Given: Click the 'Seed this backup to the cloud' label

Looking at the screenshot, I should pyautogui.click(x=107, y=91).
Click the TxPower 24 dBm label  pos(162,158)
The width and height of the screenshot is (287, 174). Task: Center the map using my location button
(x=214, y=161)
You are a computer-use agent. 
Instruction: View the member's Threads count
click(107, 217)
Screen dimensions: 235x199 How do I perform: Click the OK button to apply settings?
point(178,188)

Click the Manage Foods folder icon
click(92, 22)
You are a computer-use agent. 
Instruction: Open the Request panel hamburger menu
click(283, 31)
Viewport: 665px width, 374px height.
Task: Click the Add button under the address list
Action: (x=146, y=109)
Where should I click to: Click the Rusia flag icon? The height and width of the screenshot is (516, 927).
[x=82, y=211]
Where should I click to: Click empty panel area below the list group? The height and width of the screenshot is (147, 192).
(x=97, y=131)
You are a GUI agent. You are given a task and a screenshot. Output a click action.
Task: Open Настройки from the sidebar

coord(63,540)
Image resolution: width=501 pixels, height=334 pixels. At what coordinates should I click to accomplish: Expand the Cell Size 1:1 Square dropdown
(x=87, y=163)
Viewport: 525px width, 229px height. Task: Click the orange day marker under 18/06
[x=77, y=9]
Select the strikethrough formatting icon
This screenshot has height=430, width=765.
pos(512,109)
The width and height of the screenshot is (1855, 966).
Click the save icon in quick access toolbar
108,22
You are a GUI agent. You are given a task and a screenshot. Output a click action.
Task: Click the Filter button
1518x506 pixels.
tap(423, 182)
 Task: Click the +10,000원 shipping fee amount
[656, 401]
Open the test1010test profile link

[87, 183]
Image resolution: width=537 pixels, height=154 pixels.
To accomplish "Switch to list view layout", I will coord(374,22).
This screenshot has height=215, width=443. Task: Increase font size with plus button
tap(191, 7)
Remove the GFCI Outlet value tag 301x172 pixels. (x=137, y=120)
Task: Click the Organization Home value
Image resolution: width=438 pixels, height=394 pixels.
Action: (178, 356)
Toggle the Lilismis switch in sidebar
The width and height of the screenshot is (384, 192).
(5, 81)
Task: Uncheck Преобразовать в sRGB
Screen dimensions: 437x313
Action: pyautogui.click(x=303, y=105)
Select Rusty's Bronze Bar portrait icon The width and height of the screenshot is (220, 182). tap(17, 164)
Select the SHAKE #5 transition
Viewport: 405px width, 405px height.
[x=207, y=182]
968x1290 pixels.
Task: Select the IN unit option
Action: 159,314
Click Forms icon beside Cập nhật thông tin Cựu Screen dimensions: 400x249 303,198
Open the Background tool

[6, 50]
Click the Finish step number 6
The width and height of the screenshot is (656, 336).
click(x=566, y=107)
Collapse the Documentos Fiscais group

======

Task details:
Set down each entry again, exactly as written.

Answer box:
Given: Click the 'Seed this backup to the cloud' label

Looking at the screenshot, I should pyautogui.click(x=107, y=91).
Click the TxPower 24 dBm label  pos(162,158)
The width and height of the screenshot is (287, 174). Task: Center the map using my location button
(x=214, y=161)
You are a computer-use agent. 
Instruction: View the member's Threads count
click(107, 217)
Screen dimensions: 235x199 How do I perform: Click the OK button to apply settings?
point(178,188)

Click the Manage Foods folder icon
click(92, 22)
You are a computer-use agent. 
Instruction: Open the Request panel hamburger menu
click(283, 31)
Viewport: 665px width, 374px height.
Task: Click the Add button under the address list
Action: (x=146, y=109)
Where should I click to: Click the Rusia flag icon? The height and width of the screenshot is (516, 927).
[x=82, y=211]
Where should I click to: Click empty panel area below the list group? The height and width of the screenshot is (147, 192).
(x=97, y=131)
You are a GUI agent. You are given a task and a screenshot. Output a click action.
Task: Open Настройки from the sidebar

coord(63,540)
Image resolution: width=501 pixels, height=334 pixels. At what coordinates should I click to accomplish: Expand the Cell Size 1:1 Square dropdown
(x=87, y=163)
Viewport: 525px width, 229px height. Task: Click the orange day marker under 18/06
[x=77, y=9]
Select the strikethrough formatting icon
This screenshot has height=430, width=765.
pos(512,109)
The width and height of the screenshot is (1855, 966).
Click the save icon in quick access toolbar
108,22
You are a GUI agent. You are given a task and a screenshot. Output a click action.
Task: Click the Filter button
1518x506 pixels.
tap(423, 182)
 Task: Click the +10,000원 shipping fee amount
[656, 401]
Open the test1010test profile link

[87, 183]
Image resolution: width=537 pixels, height=154 pixels.
To accomplish "Switch to list view layout", I will coord(374,22).
This screenshot has height=215, width=443. Task: Increase font size with plus button
tap(191, 7)
Remove the GFCI Outlet value tag 301x172 pixels. (x=137, y=120)
Task: Click the Organization Home value
Image resolution: width=438 pixels, height=394 pixels.
Action: (178, 356)
Toggle the Lilismis switch in sidebar
The width and height of the screenshot is (384, 192).
(5, 81)
Task: Uncheck Преобразовать в sRGB
Screen dimensions: 437x313
Action: pyautogui.click(x=303, y=105)
Select Rusty's Bronze Bar portrait icon The width and height of the screenshot is (220, 182). tap(17, 164)
Select the SHAKE #5 transition
Viewport: 405px width, 405px height.
[x=207, y=182]
968x1290 pixels.
Task: Select the IN unit option
Action: 159,314
Click Forms icon beside Cập nhật thông tin Cựu Screen dimensions: 400x249 303,198
Open the Background tool

[6, 50]
Click the Finish step number 6
The width and height of the screenshot is (656, 336).
click(x=566, y=107)
Collapse the Documentos Fiscais group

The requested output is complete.